◆ **Records provided**:
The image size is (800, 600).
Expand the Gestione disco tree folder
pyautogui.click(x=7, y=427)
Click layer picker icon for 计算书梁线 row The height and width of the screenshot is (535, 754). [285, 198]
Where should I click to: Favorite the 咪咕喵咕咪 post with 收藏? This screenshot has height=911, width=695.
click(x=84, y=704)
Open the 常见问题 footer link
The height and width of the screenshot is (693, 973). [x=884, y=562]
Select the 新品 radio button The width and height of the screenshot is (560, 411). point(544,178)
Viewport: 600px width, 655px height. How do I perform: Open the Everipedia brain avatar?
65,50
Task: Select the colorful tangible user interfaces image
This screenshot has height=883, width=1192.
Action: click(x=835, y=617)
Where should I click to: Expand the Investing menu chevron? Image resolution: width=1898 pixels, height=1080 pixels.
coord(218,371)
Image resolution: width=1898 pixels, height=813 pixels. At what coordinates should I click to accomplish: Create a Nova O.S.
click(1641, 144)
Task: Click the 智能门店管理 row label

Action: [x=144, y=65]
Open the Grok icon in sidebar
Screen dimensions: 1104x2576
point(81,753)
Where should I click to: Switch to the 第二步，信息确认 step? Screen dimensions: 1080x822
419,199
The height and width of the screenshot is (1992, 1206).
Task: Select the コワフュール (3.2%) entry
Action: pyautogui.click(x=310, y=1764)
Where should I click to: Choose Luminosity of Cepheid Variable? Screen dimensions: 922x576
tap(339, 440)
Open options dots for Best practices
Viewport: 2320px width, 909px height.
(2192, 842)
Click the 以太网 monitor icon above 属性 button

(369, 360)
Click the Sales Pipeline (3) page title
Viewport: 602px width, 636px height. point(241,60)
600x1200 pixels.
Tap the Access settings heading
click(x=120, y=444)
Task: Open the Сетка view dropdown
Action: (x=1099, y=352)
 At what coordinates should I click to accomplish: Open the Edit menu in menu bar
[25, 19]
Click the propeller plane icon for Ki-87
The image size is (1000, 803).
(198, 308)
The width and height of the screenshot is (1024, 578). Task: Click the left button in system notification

◆ **Goal of the exercise**: A verbatim copy of all the records is required. Write it out in full.

◆ **Output below**:
The image size is (800, 600).
Expand the Gestione disco tree folder
pyautogui.click(x=7, y=427)
Click layer picker icon for 计算书梁线 row The height and width of the screenshot is (535, 754). [285, 198]
Where should I click to: Favorite the 咪咕喵咕咪 post with 收藏? This screenshot has height=911, width=695.
click(x=84, y=704)
Open the 常见问题 footer link
The height and width of the screenshot is (693, 973). [x=884, y=562]
Select the 新品 radio button The width and height of the screenshot is (560, 411). point(544,178)
Viewport: 600px width, 655px height. How do I perform: Open the Everipedia brain avatar?
65,50
Task: Select the colorful tangible user interfaces image
This screenshot has height=883, width=1192.
Action: click(x=835, y=617)
Where should I click to: Expand the Investing menu chevron? Image resolution: width=1898 pixels, height=1080 pixels.
coord(218,371)
Image resolution: width=1898 pixels, height=813 pixels. At what coordinates should I click to accomplish: Create a Nova O.S.
click(1641, 144)
Task: Click the 智能门店管理 row label

Action: [x=144, y=65]
Open the Grok icon in sidebar
Screen dimensions: 1104x2576
point(81,753)
Where should I click to: Switch to the 第二步，信息确认 step? Screen dimensions: 1080x822
419,199
The height and width of the screenshot is (1992, 1206).
Task: Select the コワフュール (3.2%) entry
Action: pyautogui.click(x=310, y=1764)
Where should I click to: Choose Luminosity of Cepheid Variable? Screen dimensions: 922x576
tap(339, 440)
Open options dots for Best practices
Viewport: 2320px width, 909px height.
(2192, 842)
Click the 以太网 monitor icon above 属性 button

(369, 360)
Click the Sales Pipeline (3) page title
Viewport: 602px width, 636px height. point(241,60)
600x1200 pixels.
Tap the Access settings heading
click(x=120, y=444)
Task: Open the Сетка view dropdown
Action: (x=1099, y=352)
 At what coordinates should I click to accomplish: Open the Edit menu in menu bar
[25, 19]
Click the propeller plane icon for Ki-87
The image size is (1000, 803).
(198, 308)
The width and height of the screenshot is (1024, 578). Task: Click the left button in system notification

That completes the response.